The Tanakpur border in Uttarakhand’s Champawat district just lies by the picturesque Sharda barrage that irrigates parts of Nepal. The Brahmdev market, which is situated in Kanchanpur disitrict of Nepal, starts barely 10-15 metres from the edge of the barrage. The market gets a heavy influx of pilgrims returning from the Purnagiri mela in Champawat.

Uttarakhand shares 263 km of the 1,751 km-long Indo-Nepal border. There are 20 main pillars and36 sub-pillars in this stretch.

Nanda Dhami, who is from Darchula in Nepal and runs a restaurant at Brahmdev, says the shopkeepers depend on Indian pilgrims for business for three months of the Purnagiri mela. “After 3 months, this market is removed. We move to Indian cities for work in restaurants.”

Another shop owner Dileep Singh says tension is detrimental to trade and hits the livelihood of people on both sides. “We are dependent on India for food, education... My son studies in Tanakpur and we get ration from the Indian city just across the border. The people here have one slogan on their lips: ‘Nepal Aama and Bharat mata ki jai’,” he asserts.

Gokul Balayar, a sub-inspector of Nepal Civilian Police who is posted at the Brahmdev international check post, Nepal, says the talks of tension were over stretched though he admits such incidents curb vehicles movement across the border. “There has been some dispute on pillar No 1 or Khalla at 22 acre area on international border near Tanakpur, but it has not lead to any tension.” The matter is being discussed by higher authorities, he says.

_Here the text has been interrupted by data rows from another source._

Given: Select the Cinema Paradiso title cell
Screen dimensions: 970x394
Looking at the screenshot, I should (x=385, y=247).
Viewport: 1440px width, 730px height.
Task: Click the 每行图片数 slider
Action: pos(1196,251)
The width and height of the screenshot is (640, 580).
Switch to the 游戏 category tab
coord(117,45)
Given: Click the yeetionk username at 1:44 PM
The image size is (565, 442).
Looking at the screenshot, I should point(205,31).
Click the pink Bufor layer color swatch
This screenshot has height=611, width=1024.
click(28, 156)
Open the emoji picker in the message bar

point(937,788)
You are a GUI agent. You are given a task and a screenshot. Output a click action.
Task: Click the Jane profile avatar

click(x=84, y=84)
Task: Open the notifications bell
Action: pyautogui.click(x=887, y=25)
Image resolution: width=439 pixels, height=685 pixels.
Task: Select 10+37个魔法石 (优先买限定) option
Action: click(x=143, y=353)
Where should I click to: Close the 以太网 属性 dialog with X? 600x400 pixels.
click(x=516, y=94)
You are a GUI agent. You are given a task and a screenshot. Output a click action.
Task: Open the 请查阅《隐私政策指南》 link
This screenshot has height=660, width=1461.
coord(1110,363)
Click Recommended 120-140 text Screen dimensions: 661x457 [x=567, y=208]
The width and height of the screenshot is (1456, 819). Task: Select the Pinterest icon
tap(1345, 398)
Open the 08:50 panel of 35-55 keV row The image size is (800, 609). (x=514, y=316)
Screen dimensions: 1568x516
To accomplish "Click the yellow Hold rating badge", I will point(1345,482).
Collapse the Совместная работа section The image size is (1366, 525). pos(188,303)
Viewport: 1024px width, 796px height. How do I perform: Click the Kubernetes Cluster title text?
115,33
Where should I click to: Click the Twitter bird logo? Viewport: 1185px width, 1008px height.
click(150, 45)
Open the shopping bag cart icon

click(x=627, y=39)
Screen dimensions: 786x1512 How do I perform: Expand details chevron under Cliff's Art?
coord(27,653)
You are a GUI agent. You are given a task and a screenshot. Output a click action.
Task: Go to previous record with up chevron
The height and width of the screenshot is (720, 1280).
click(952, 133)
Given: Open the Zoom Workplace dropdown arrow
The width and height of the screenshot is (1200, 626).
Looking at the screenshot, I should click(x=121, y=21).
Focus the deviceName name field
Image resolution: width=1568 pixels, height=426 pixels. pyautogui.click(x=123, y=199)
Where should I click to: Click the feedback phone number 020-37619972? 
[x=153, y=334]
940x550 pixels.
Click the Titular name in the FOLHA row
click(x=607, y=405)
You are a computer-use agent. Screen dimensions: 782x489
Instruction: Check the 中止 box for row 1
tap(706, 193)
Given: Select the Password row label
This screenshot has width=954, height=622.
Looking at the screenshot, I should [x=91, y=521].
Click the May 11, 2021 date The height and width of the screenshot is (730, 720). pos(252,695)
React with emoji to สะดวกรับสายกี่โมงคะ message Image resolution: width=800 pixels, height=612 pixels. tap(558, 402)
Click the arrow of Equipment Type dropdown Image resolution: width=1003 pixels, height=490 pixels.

Several kilometers south of Tanakpur lies Banbasa city which falls in Champwat district and shares border with Nepal across the Sharda barrage. The area has an immigration check post and vehicles can cross over to Nepal and vice-versa four times during the day. Calm prevails but some locals allege that farming of Nepalese farmers have reached upto the no man’s land. Across the the bridge lies the Gadda Chowki of Nepal where a pillar proclaims that the territory of India and Nepal ends.

Tensions in the past

Dharmendra Chand, a veteran journalist of Tanakpur, says the Indo-Nepal border in Tanakpur has seen tension in the past.

He points out that the Tanakpur region has five border pillars out of which one has vanished. Meetings were held by officials of both the counties but no action has been taken.

In 2011, the Communist Party of Nepal (Unified Marxist Leninist) raised anti-India slogans at the border. On March 16, the CPN (UML) took out a ‘Mahakali’ rally to protest against the recent incident at Lakhimpur Khiri. Chands recollects that in the past, the Nepalese Young Communist League members had reached the Brahmdev market across Tanakpur and demonstrated against Indian hegemony leading to tensions. After this, the Hindutwa outfits such as Vishva Hindu Parishad and Bajrang Dal had taken out a march to the border but a confrontation was averted by security forces.